There was a new course in the history and philosophy of science [at
Sydney University], established by a Dr Hugh Lacey, in 1967, with a
subject I’d longed to learn more about – I wish in a way
I had had a chance to have had a training, just for my own interest,
an academic training in physics. And I’d heard well of Dr Lacey.
I asked him by post or telegram could I, a mature fellow, sit in on
his classes in the Faculty of Science. He sent me a telegram back, 'By
all means.' And that was the beginning, the beginning of the first term
It was a very good course, I enjoyed it, it was an immensely interesting
course, and I supplemented it with a bit of private coaching by two young
mathematics graduates on the North Shore in the more abstruse parts of
Einstein’s general theory of relativity. Unfortunately the young
graduates, bright as they were, weren’t able to give me full satisfaction
and admitted so.
So, that all ended in one year. Lacey covered a large amount of territory
in that history and philosophy of science, both historical and contemporary.
Some excellent textbooks that he set. Such things as the debate on the
nature of space and time between Isaac Newton’s close friend, Clarke,
and Leibniz. The Leibniz-Clarke correspondence, fascinating discussion,
and things like that. When that one year was up I felt, 'Oh, it’s
a pity I can’t keep this up.'
I sat and got a High Distinction. It was only one year but it was in
the Faculty of Science and it was a dead end. So then at a bit of a loss
I thought I’d do a little bit of philosophy. I’d never done
that in my undergraduate days. So I did one year of philosophy in which
the main teacher was David Armstrong, whom I knew. And at the end of that
year I was again at a bit of a loss.
Now this is 1967, 1968, we’re going into 1969 now. Having over
the vacation read a fair bit about the early Greek philosophers, the pre-Socratic
philosophers, I thought the next thing for me was to study some Greek.
So I did Elementary Greek in 1969 and Greek 1 in 1970. And that was the
end…But the Greek was, oh, it was most rewarding, immensely rewarding.
And it’s enabled me in a very amateurish way to keep up a little
bit with reading in those areas ever since.

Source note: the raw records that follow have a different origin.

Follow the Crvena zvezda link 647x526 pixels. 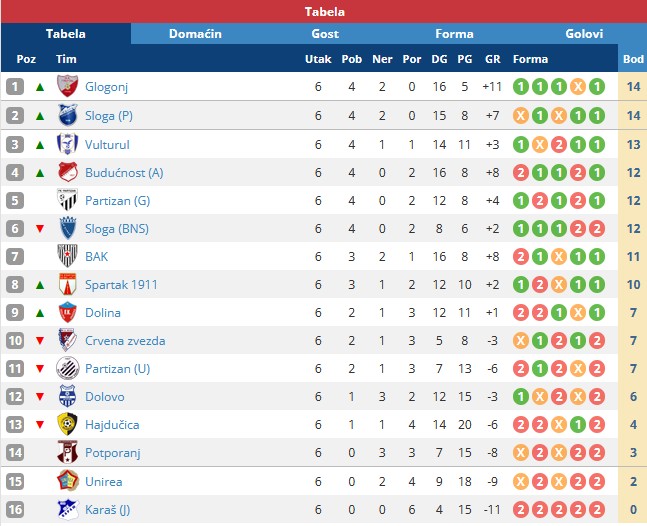pyautogui.click(x=125, y=341)
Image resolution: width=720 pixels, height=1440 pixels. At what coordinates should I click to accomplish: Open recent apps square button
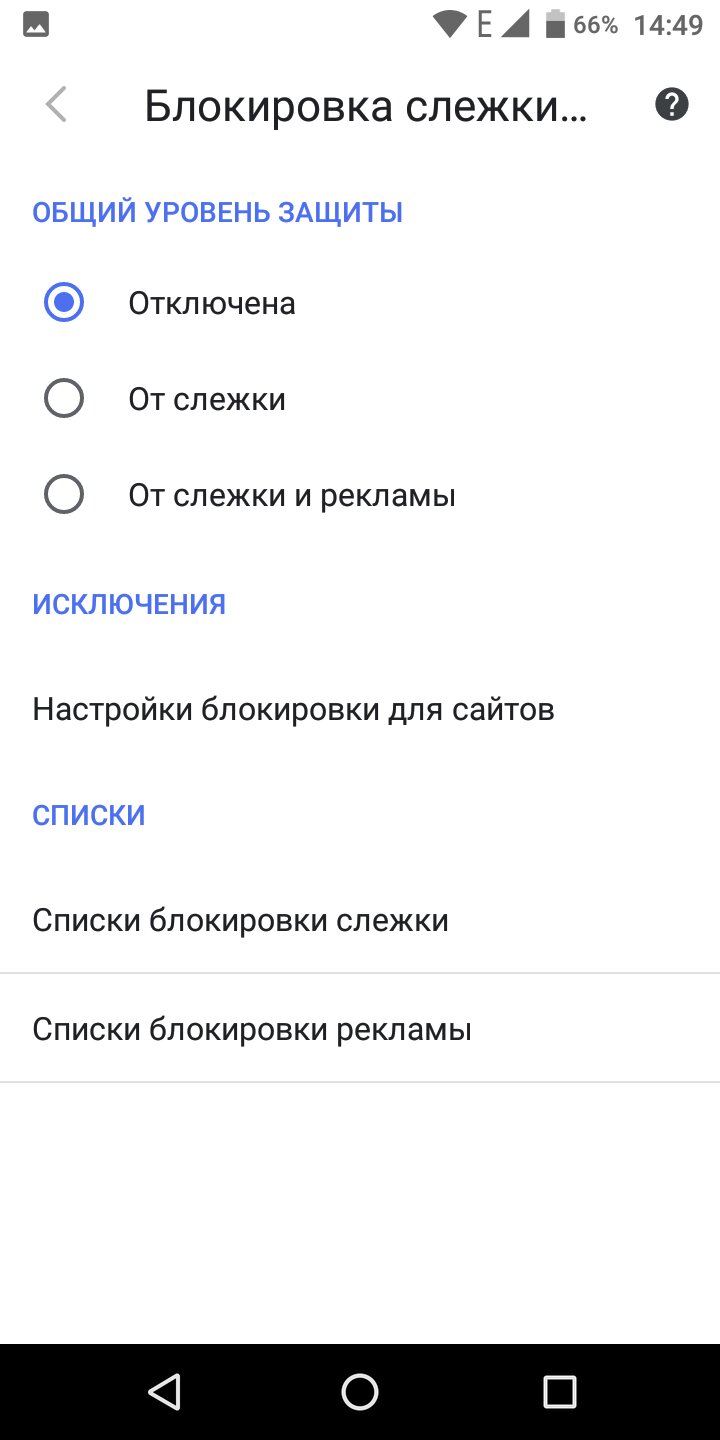[x=559, y=1391]
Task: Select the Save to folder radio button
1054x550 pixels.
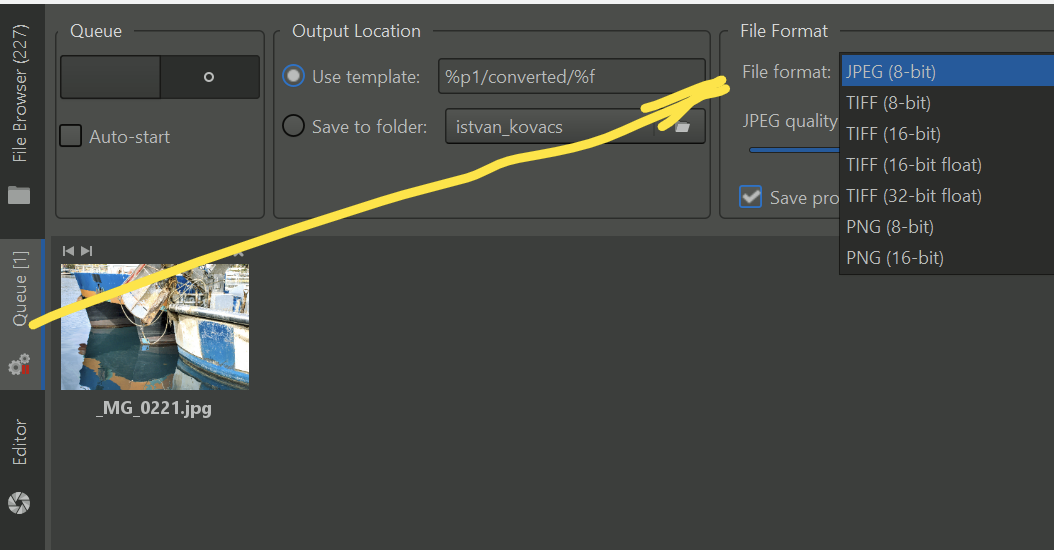Action: pyautogui.click(x=294, y=127)
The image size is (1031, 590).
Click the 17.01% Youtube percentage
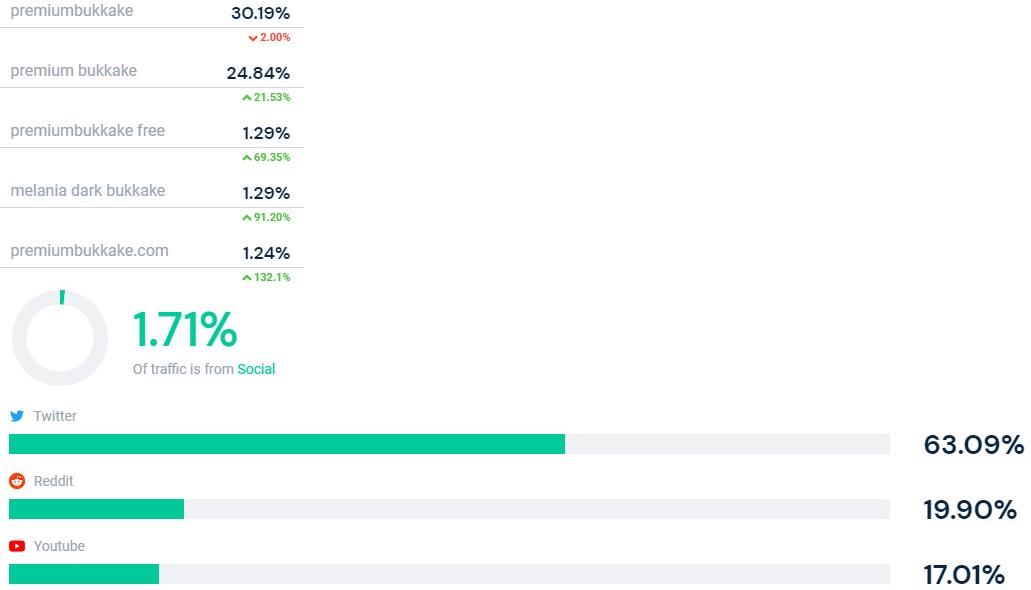[x=964, y=575]
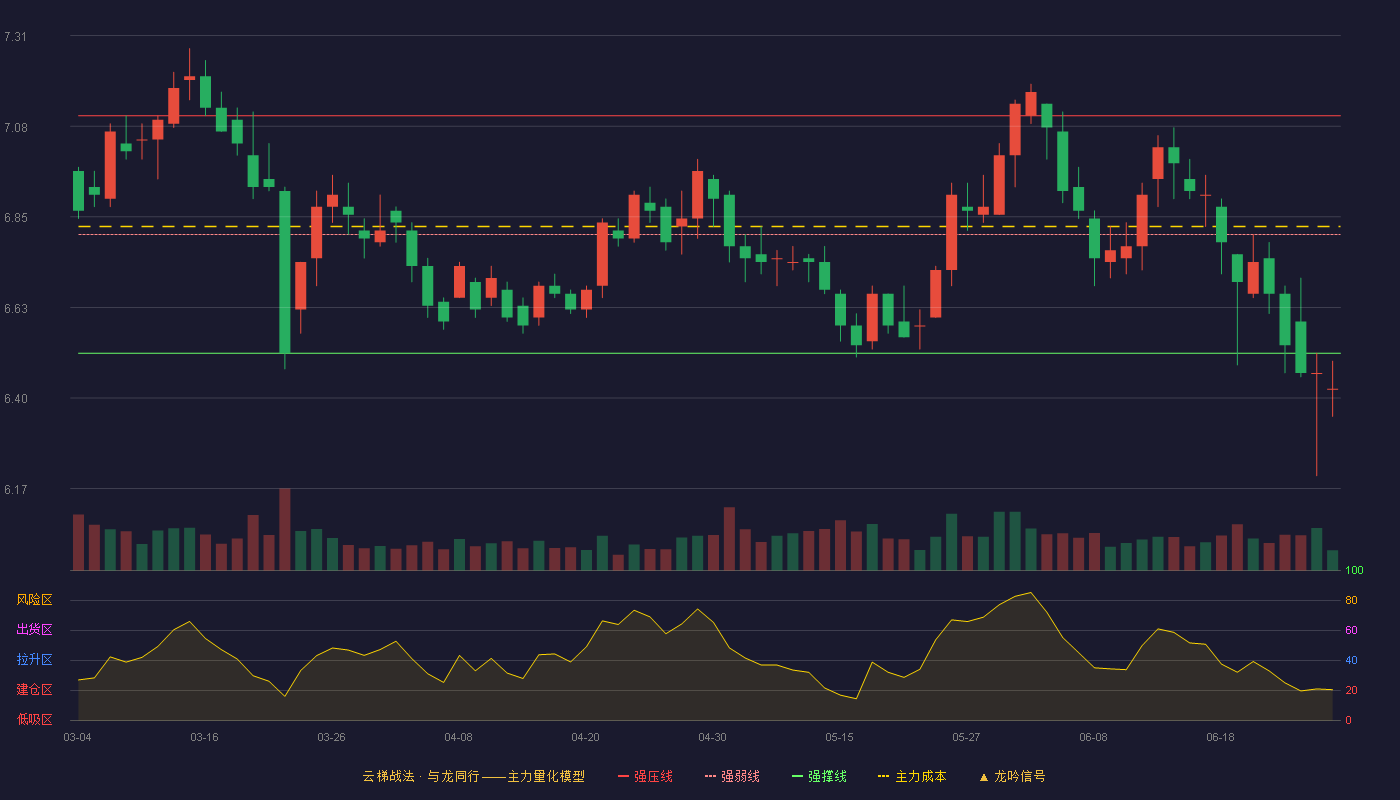1400x800 pixels.
Task: Select the 建仓区 zone label
Action: (34, 690)
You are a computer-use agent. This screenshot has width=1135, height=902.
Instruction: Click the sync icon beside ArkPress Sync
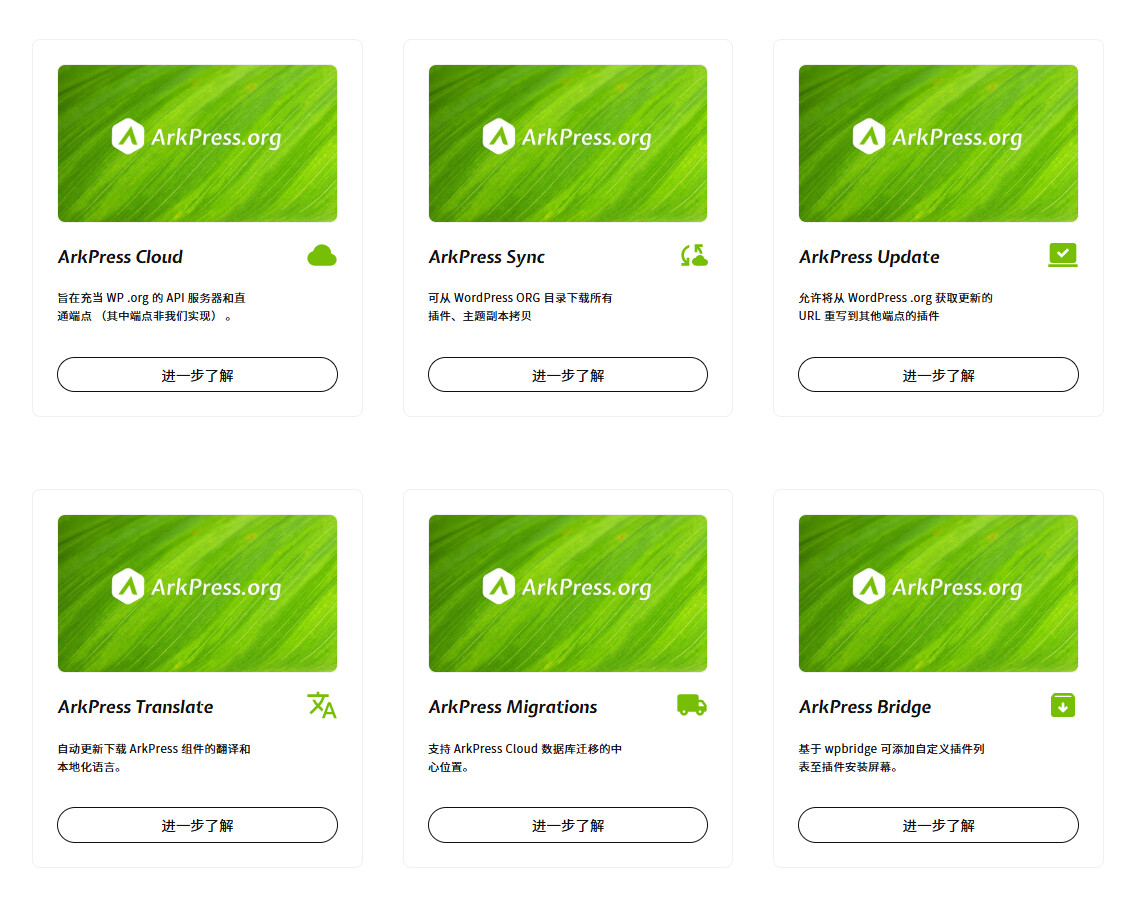click(x=693, y=256)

In philosophy I think all you could get was a Credit. I’ve ...the
large number of Credits and I was down on the list somewhere, perhaps
at number twenty. In Greek I either equalled first place or was second
place with a very bright girl whose name was Dowd. I’d love to know
what happened to her.
We read through some great Greek literature, passages of great Greek
literature and only one or two teachers, of all they had, ever adverted
to the power of the literature as distinct from the grammatical side of
it. It was quite weird sometimes to have this lecturer or professor quoting
slabs of speeches from a Greek drama then giving a translation and going
on and never making any reference to the quality of what you’d been
reading. But it was extraordinarily rewarding, it was dreadfully good.
Then I for various reasons decided to leave Fairfax and go to Murdoch
and that in itself would have made a continuation of the university lectures
impossible, almost...well impossible. And I thought I had more or less
run out of strongly desirable things to do there anyway.